As another example of my children not responding to a reading as I hoped they would – I read Robert Louis Stevenson’s Treasure Island to them, doing my best Long John Silver “Aaarrrr Jim lad!” theatricals. It worked up to a point. At least they followed the story, were suitably shocked by the plans of mutiny which Jim overhears when he wakes in an apple barrel (think of the logistics of this, by the way – it’s not RLS’s most credible moment), liked crazy Ben Gunn with his requests for cheese and were intrigued by Jim’s encounter with seals and voyage in the coracle.

But as the battles increased between mutinying pirates and Captain Smollett’s loyal followers, and as the body count rose, my children began to resist the story and actually rebel against it. When I read Treasure Island as a kid, the death of Israel Hands was a sublime moment (“One more step, Mr Hands, and I’ll blow your brains out!”).  For my children it was just one more murder and they began to say, “This story is violent and horrible”.

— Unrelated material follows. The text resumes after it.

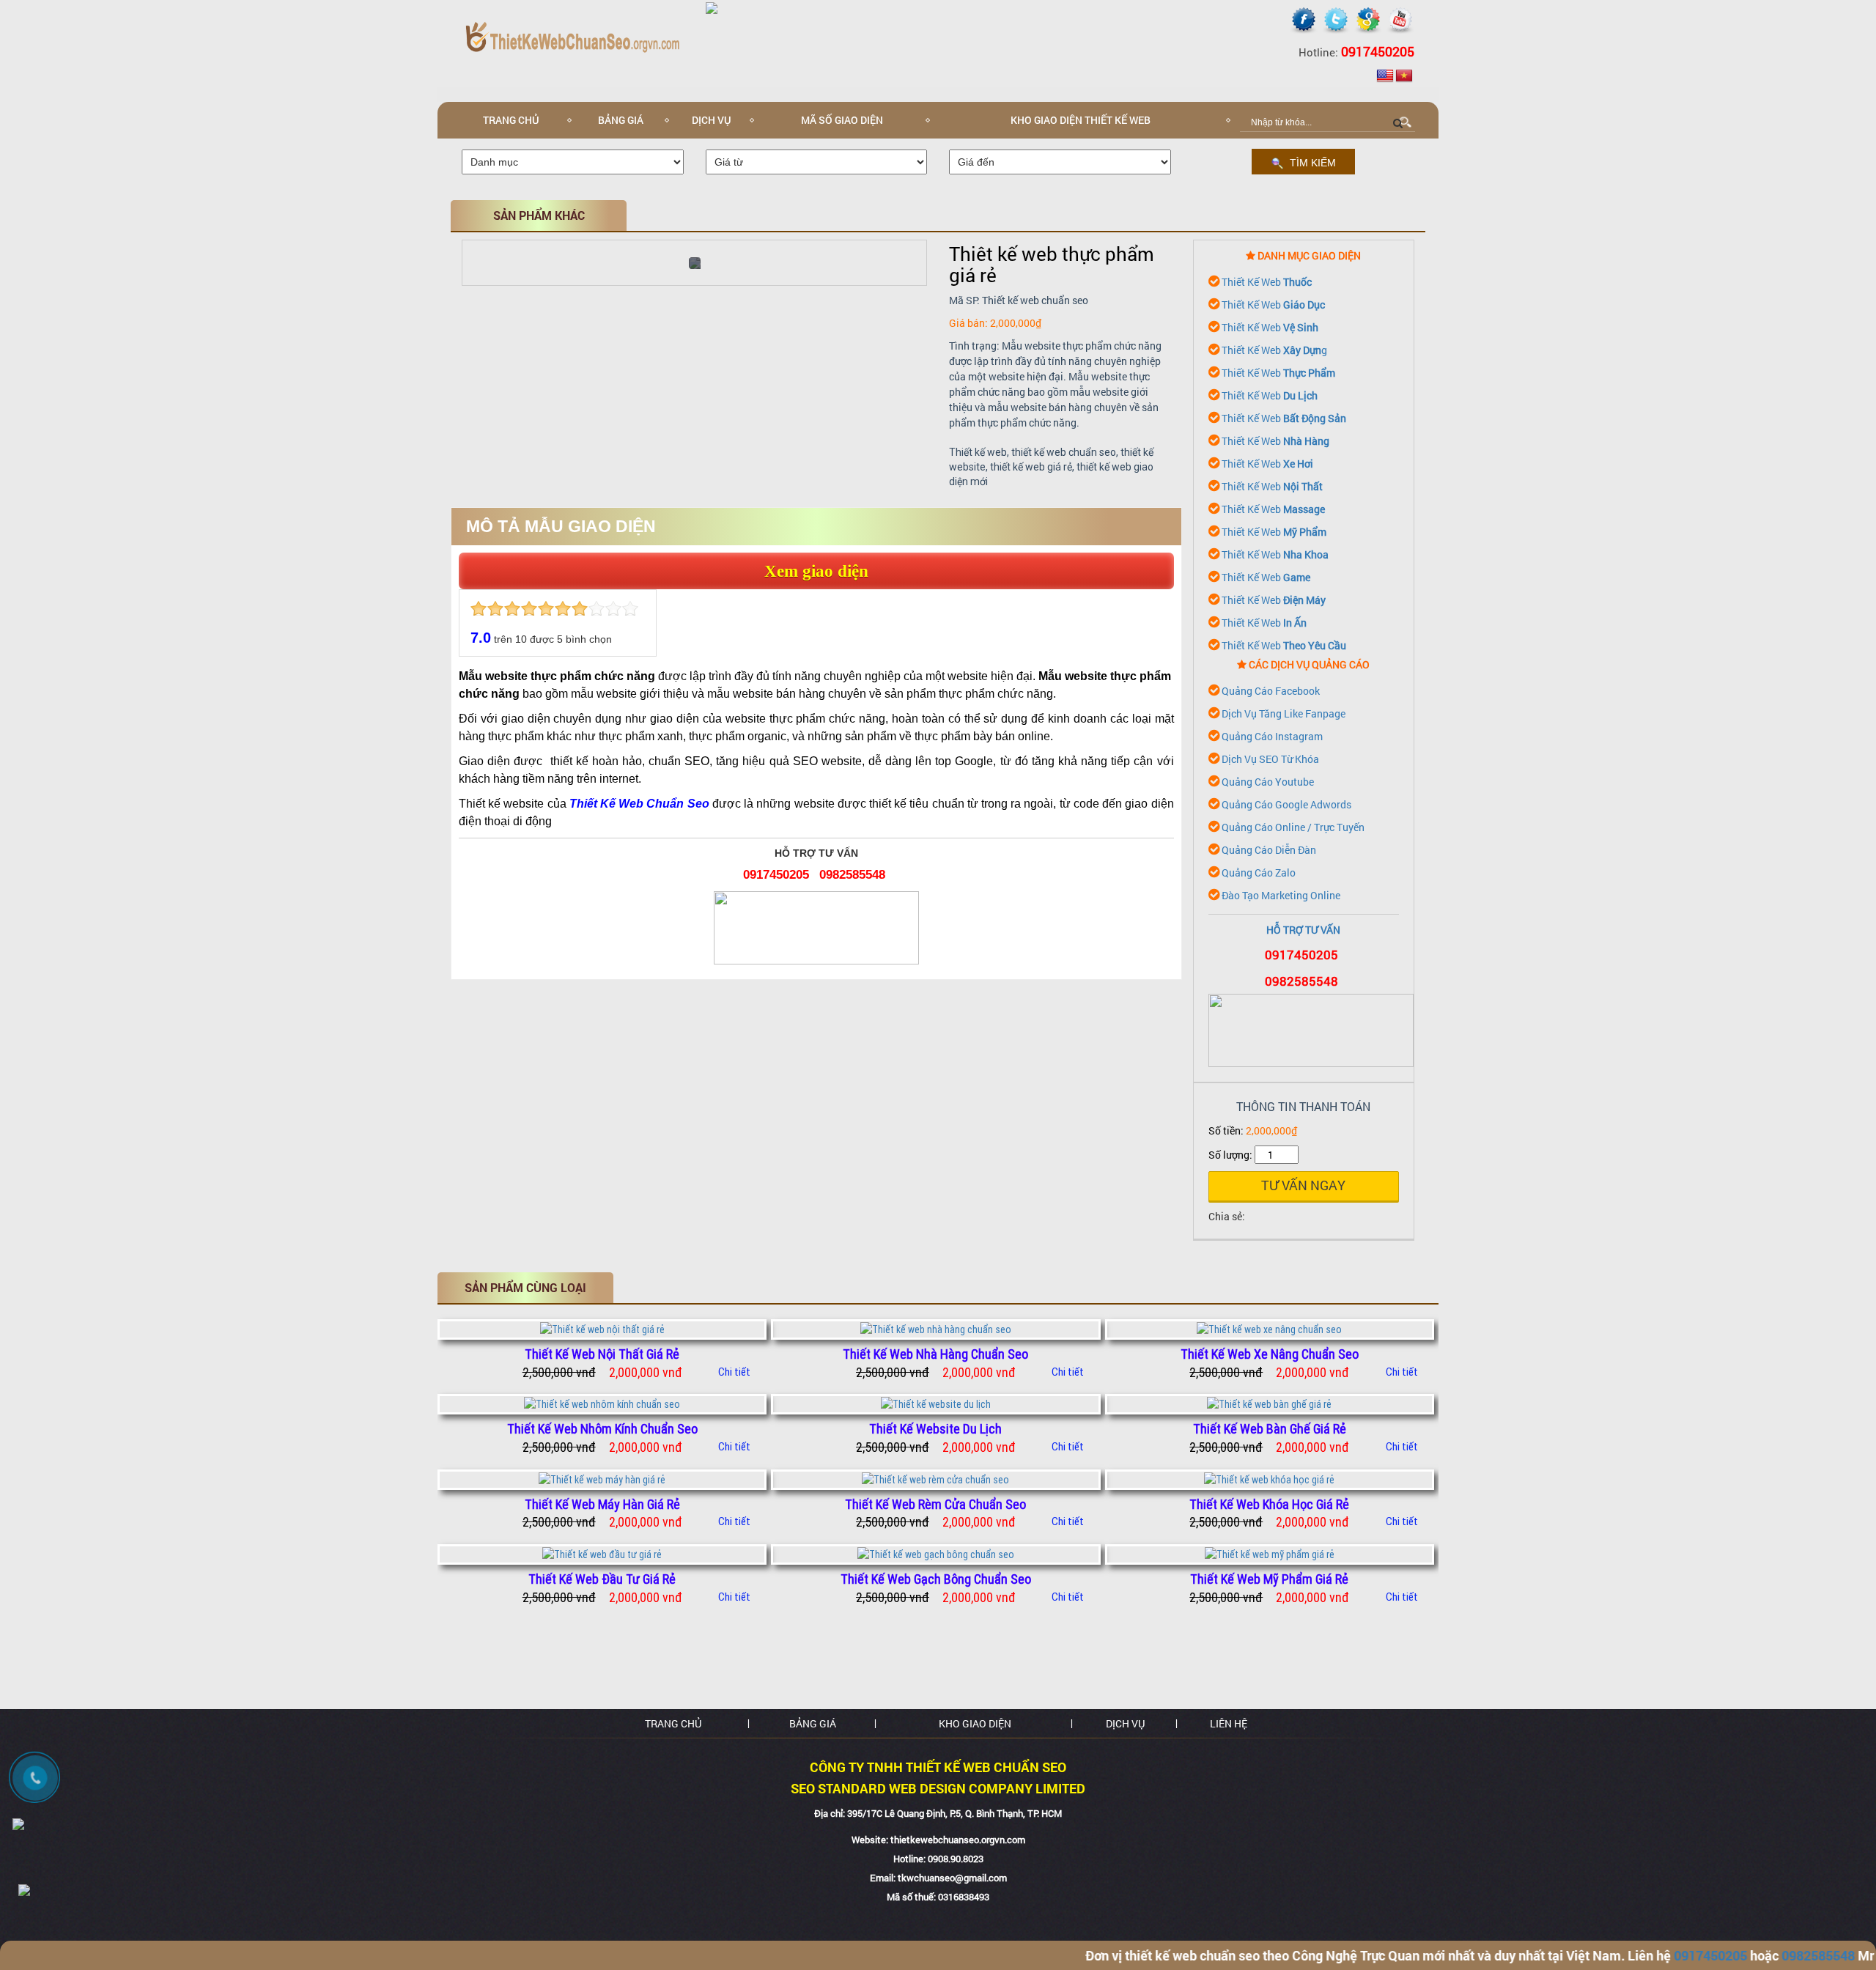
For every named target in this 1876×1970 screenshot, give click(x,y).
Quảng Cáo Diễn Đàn (1269, 850)
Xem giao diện (816, 571)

As an adult, I’m probably being very inconsistent in expecting my children to be appalled by murder in one novel (Oliver Twist) and to enjoy it as part of a rollicking tale in another (Treasure Island). But their reaction was just as inconsistent as my own.

There may be another factor at work here. In all sorts of ways, my children were subjected to values and social pressures that didn’t exist in quite the same way when I was their age.

I think Captain Marryat’s The Children of the New Forest – the one about Cavalier children hiding out from Roundheads – is still a charming pastoral and wonderful piece of wish-fulfilment for younger adolescents who want to dream of running their own house without grown-ups. But my eldest daughter got very angry with it when I read it to her and her elder brother.

The problem is that all the interesting stuff in the story happens to the two boys, Edward and Humphrey, who learn to be foresters, hunt animals, evade their enemies and so forth. The two girls, Alice and Edith, simply stay at home in the forest cottage and keep house. This made my daughter furious. Girls should be able to do anything, obviously. No gender stereotyping and boring housekeeping please. She folded her arms, glowered and stamped her foot when I got to the end of The Children of the New Forest. She was much more comfortable with the assertive Nancy, adventurous captain of the Amazons, in Arthur Ransome’s Swallows and Amazons series.

So feminism and anti-violence teaching have some impact on kids. And perhaps reasoned nature and wildlife documentaries do too. When I read Arthur Conan Doyle’s The Lost World to my kids, one of my sons protested at the author’s description of nesting dinosaurs as if it was something filthy and disgusting. “But they’re only animals”, he said, realizing that Sir Arthur was trying to manipulate the readers’ response with inappropriately chosen adjectives.

I heard somebody once claim that children have very acute “bullshit detectors”. I don’t think this is always true. Children are as gullible as most adults when it comes to succumbing to publicity and fads. But where books are concerned their reactions can be surprising and unexpected; and they can sometimes see through an author’s artifice, even if they don’t always understand the codes that govern genres.